*Saved entries*

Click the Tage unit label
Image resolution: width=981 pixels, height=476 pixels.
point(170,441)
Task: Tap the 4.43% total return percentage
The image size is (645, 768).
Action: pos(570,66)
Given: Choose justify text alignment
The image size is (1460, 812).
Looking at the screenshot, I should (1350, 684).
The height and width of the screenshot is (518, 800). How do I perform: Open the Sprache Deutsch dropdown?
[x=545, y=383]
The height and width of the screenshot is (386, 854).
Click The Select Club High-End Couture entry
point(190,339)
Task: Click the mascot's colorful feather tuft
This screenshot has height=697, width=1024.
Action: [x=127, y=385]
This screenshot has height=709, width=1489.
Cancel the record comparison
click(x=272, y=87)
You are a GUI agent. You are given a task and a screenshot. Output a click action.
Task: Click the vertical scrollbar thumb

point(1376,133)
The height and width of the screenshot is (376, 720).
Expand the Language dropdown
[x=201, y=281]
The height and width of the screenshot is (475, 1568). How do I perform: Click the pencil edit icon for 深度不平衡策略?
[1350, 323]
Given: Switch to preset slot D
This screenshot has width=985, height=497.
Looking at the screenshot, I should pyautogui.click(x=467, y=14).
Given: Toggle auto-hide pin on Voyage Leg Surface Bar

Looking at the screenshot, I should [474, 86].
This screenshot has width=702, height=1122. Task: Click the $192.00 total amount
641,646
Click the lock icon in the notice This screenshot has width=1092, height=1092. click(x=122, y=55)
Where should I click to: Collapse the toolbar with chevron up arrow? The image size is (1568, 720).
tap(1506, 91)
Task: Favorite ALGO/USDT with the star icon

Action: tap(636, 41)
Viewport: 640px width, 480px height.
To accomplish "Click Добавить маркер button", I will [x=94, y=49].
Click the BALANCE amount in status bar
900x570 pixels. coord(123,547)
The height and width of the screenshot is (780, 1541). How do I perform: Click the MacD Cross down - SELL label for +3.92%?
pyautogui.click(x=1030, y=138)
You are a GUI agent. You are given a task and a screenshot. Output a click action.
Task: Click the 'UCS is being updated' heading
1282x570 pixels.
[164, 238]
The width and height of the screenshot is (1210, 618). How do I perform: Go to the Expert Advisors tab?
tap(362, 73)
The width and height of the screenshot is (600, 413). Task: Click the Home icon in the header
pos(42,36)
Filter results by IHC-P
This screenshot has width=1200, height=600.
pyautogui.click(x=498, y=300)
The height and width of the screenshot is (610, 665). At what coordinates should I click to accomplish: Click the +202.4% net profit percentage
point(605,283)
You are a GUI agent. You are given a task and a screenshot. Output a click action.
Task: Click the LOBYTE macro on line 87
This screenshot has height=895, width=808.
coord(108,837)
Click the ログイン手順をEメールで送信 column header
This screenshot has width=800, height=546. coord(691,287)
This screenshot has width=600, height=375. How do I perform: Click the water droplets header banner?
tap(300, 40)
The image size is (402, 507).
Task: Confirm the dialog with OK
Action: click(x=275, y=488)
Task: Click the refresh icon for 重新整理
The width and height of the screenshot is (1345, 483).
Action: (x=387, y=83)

*How to complete this task*
When you answer, output each line of the data exactly as given, from its first line up to and including the one with "This screenshot has height=709, width=1489.".

*Result of the task*
Click the Tage unit label
Image resolution: width=981 pixels, height=476 pixels.
point(170,441)
Task: Tap the 4.43% total return percentage
The image size is (645, 768).
Action: pos(570,66)
Given: Choose justify text alignment
The image size is (1460, 812).
Looking at the screenshot, I should (1350, 684).
The height and width of the screenshot is (518, 800). How do I perform: Open the Sprache Deutsch dropdown?
[x=545, y=383]
The height and width of the screenshot is (386, 854).
Click The Select Club High-End Couture entry
point(190,339)
Task: Click the mascot's colorful feather tuft
This screenshot has height=697, width=1024.
Action: [x=127, y=385]
This screenshot has height=709, width=1489.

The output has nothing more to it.